*Task description*: Can you output the data from the line containing "Given: Click Info" through the end of the data as a Markdown table with the columns No. and Line, skipping blank lines and leaving the pictures out?
===== Dataset content
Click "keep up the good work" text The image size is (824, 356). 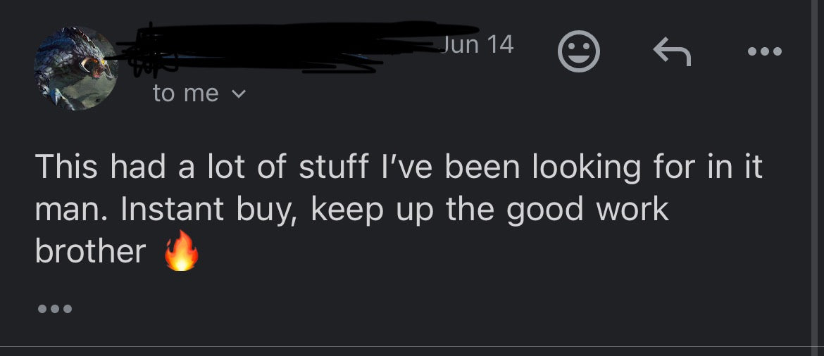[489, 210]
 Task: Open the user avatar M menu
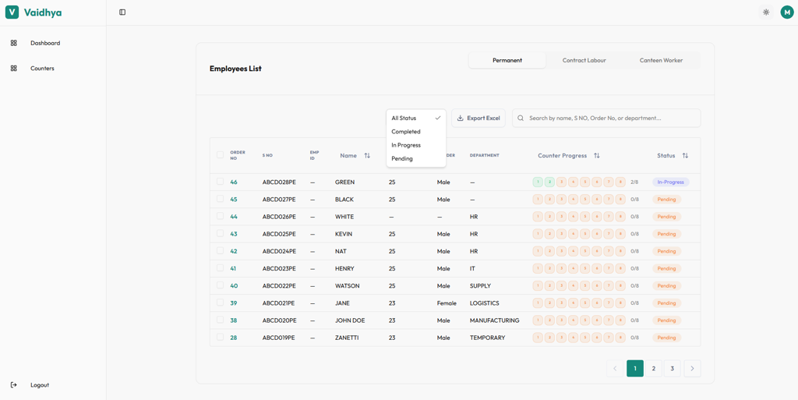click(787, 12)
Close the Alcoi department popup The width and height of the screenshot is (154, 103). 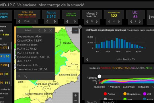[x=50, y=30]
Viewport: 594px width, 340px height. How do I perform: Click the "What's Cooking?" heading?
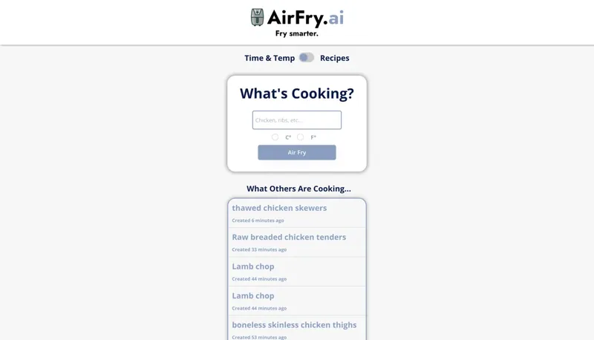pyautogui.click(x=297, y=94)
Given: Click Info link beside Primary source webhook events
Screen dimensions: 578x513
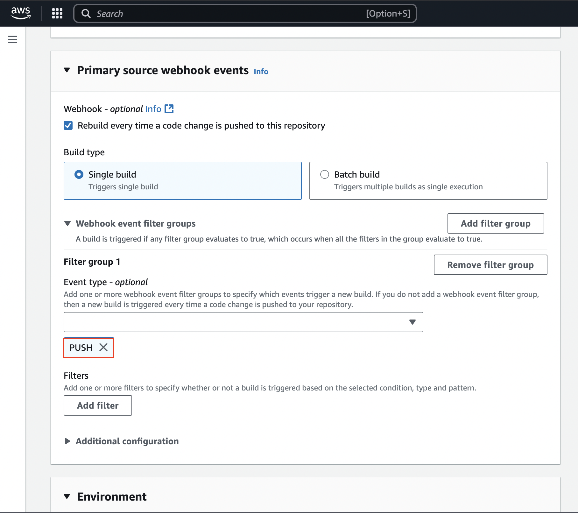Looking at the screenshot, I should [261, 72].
==========
*Solution to the exercise*:
| No. | Line |
|---|---|
| 1 | Given: Click Info link beside Primary source webhook events |
| 2 | Screen dimensions: 578x513 |
| 3 | Looking at the screenshot, I should [261, 72]. |